Public health officer in Michigan keeps her job after lengthy legal fight over COVID rules

WEST OLIVE, Mich. — A controversial public health official in Michigan will be allowed to keep her job after a lengthy legal battle with county commissioners over pandemic-era mask mandates concluded Tuesday, with the board bowing to the will of a court-ordered arbitrator.

The Ottawa County Board of Commissioners voted 11-0 Monday to retain Adeline Hambley as county health officer, part of a settlement to end her lawsuit against the board.

The commissioners first tried to fire Hambley in January 2023 after a conflict over COVID-19 restrictions.

But when that didn’t work, they offered her a $4 million settlement in exchange for her resignation, then rescinded the offer, saying it was only a tentative settlement agreement.

Hambley sued the commissioners, claiming her “termination was contrary to public policy.” The state appeals court ruled in October that Hambley could only be fired for “just cause.”

Instead, the case would be decided by an arbitration panel made up of three members: one chosen by Hambley, another by the province and a third by a mediator.

After more than twelve hours of mediation, the two parties reached a settlement in which Hambley would keep her job.
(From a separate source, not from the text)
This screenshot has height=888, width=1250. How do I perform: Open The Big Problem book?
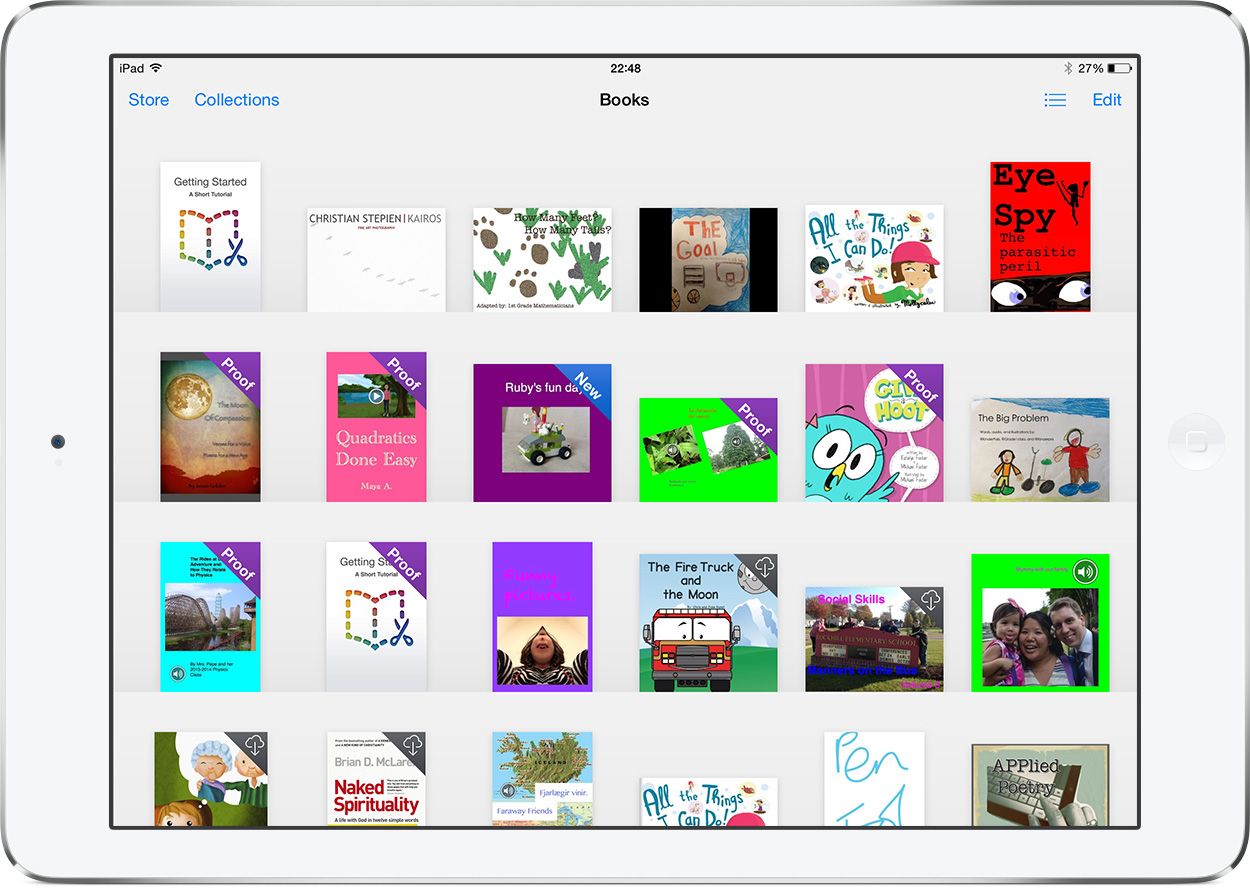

It included a section stating that if the board tried to fire Hambley again before January 2025, the board would not have the authority to do so.
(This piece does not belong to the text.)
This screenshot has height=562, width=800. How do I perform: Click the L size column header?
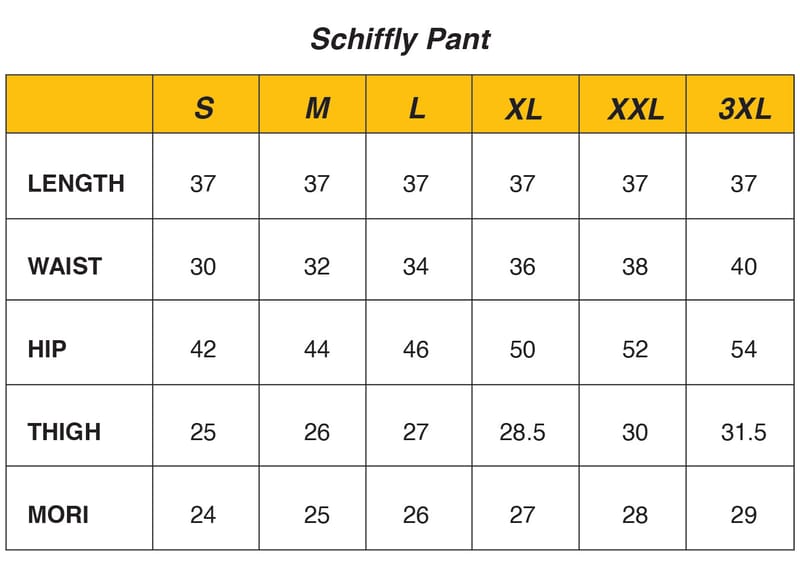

“It was definitely a priority,” said Sarah Howard, Hambley’s attorney. “You cannot predict what will happen in the future. … My client wanted nothing more than to stay and lead this department.”
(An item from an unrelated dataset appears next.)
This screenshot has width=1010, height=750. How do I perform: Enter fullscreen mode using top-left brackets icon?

“Today the Ottawa County Board of Commissioners has reached a mutual agreement, subject to court approval, to dismiss all litigation involving the health officer,” board chairman Joe Moss posted on social media after the meeting. “All legal issues between the parties will be resolved and Ms Hambley will continue in her role as health officer as previously decided by the Court of Appeal.

Public health officials are responsible for setting local public health policies. Officials who usually worked behind the scenes to manage vaccinations and water quality inspections took center stage during the COVID-19 pandemic, as elected officials and members of the public frustrated by lockdowns and safety restrictions turned public health workers into politicized punching bags.